I wrote this post last spring and I’m still quite attached to it — really glad you enjoyed it.
I very much enjoyed this, Cheri. I, like most people, prefer online reads that are very brief. If I have to scroll “below the fold,” I usually hope even a good post ends in the next expanse of screen height. However, with this I scrolled down and thought “I’m glad this isn’t ending yet.”
The details of your two restaurant encounters lock eyes across years and miles to montage toward some truth. You are both a dweller in the habitat and a recollector who surveys the assemblage of memories and discerns what deserves the upper display shelves. (It sounds like, with a much starker contrast between narrators, this is what you were describing for your raver memoir.)
I’m reminded of Charlotte from the movie “Lost in Translation.” She would now be about 30-31 and would perhaps also have started to have found out what her life is, what she wants it to be, and what’s possible with ever-changing technologies.

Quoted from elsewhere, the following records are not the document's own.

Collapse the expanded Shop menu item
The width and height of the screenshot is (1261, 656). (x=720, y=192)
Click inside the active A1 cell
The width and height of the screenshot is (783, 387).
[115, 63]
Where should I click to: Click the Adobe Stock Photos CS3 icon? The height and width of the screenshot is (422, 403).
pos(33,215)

I’m glad you’re reflecting and sharing.
-Kevin
P.S I found my way here via Stan Carey’s Twitter.
I’d like to think my “would … have started to have found out” grammaticalizes a new temporal concept engendered by the modern online reality of access to our past thoughts and relationships and is not merely a temporary confusion of “would have started to find out” and “would have liked to have found out.” But I would be wrong.
Wow — I love the way you articulated your thoughts in that second paragraph (of the first comment). I enjoy so much making connections between disparate threads and moments often separated by a long lapse of time, but this kind of writing doesn’t come naturally (nor regularly), and for some reason your comments remind me that the vault of memories and experiences I use to make such connections is vast, and simply takes time (and perspective) to sift through.

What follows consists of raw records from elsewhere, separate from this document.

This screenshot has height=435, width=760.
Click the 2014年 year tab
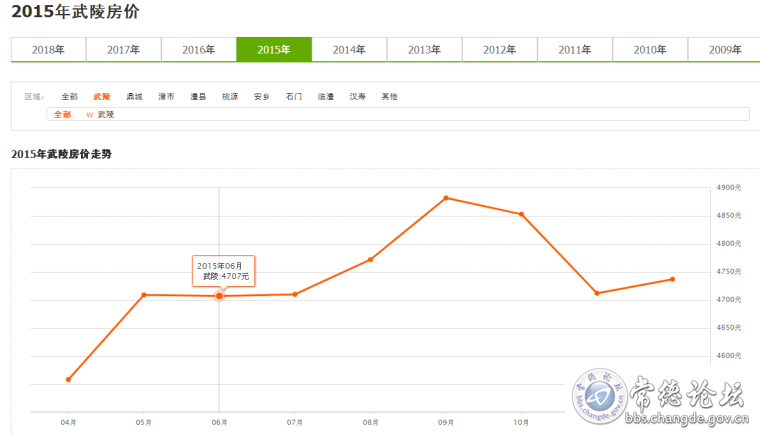pyautogui.click(x=349, y=50)
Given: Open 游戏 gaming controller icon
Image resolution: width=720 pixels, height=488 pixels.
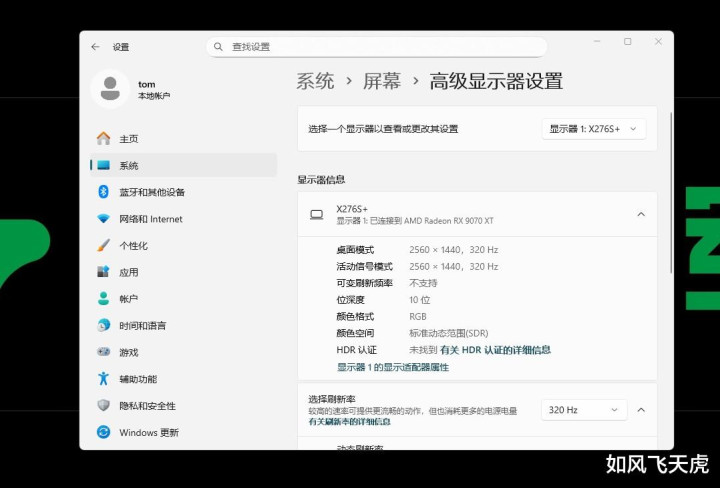Looking at the screenshot, I should coord(103,353).
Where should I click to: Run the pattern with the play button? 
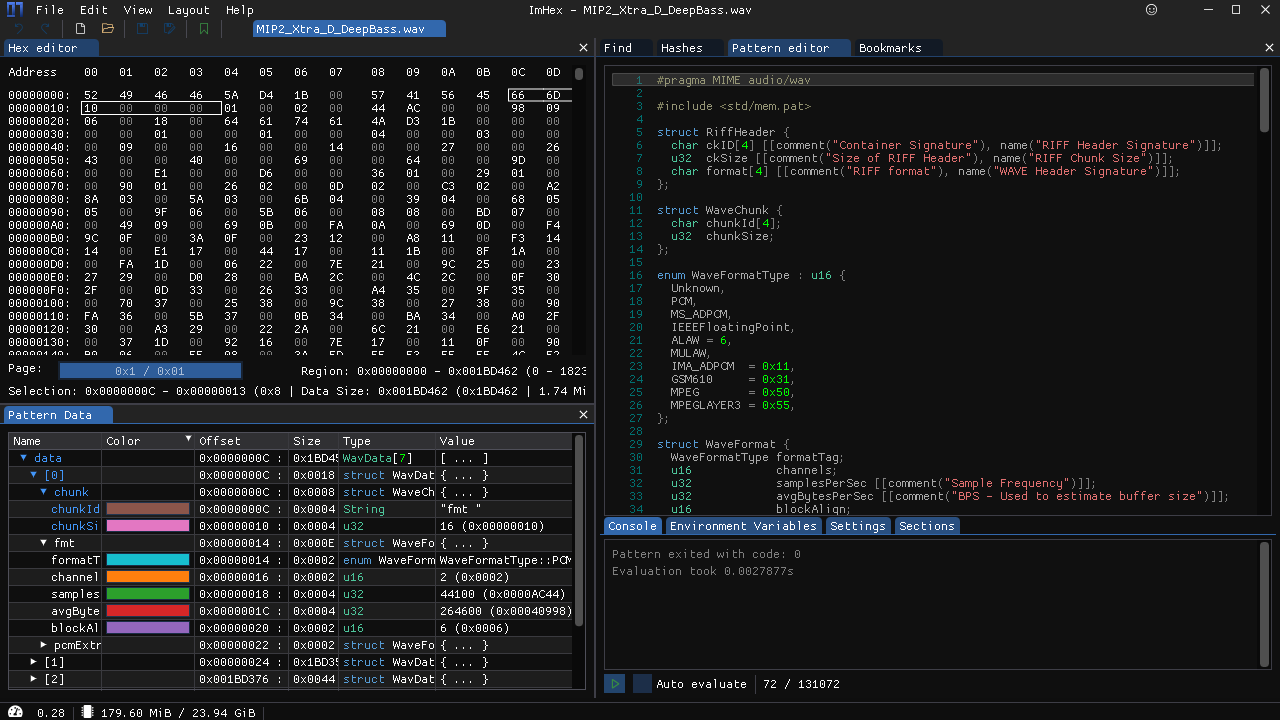(615, 684)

Thanks for the thoughtful comments, and glad you stumbled upon my blog!
Though I am working my way through this series slowly, and out of order – I must say what a true home run it is. This in particular simply hits the nail on the head.
In the age of facebook, those I consider my friends fall under a different definition than they did a decade ago. However, I truly believe that the friends I have at this time in my life are far better friends than the people I ran around with in college (or even farther back, high school). Thanks to tools like twitter, I’ve been able to make more informed choices where my friends and confidants are concerned and while there has been an occasional downside to it – I can say that truly it’s mostly great! I don’t think I would undo twitter even if I could.
Beautiful post, and one that touches on a lot of important issues that are becoming increasingly relevant to growing numbers of people. Not got a great deal to add, since you and Mike and others have already covered everything so well, but I do have a few observations.
1. I’m kinda surprised to learn how plugged in you were as a kid… though given the amount of time you spend on your magic phone, I shouldn’t be ; )
2. Managing online personas. It’s interesting to me that we can manage our projection online in a way that we simply cannot do in the “real world”. I have issues with this. Not so much about how people perceive me, but with how they might think I’m trying to project myself. Does that make sense? The section in my latest matador post where I mention being retweeted in tahrir square brushes against this.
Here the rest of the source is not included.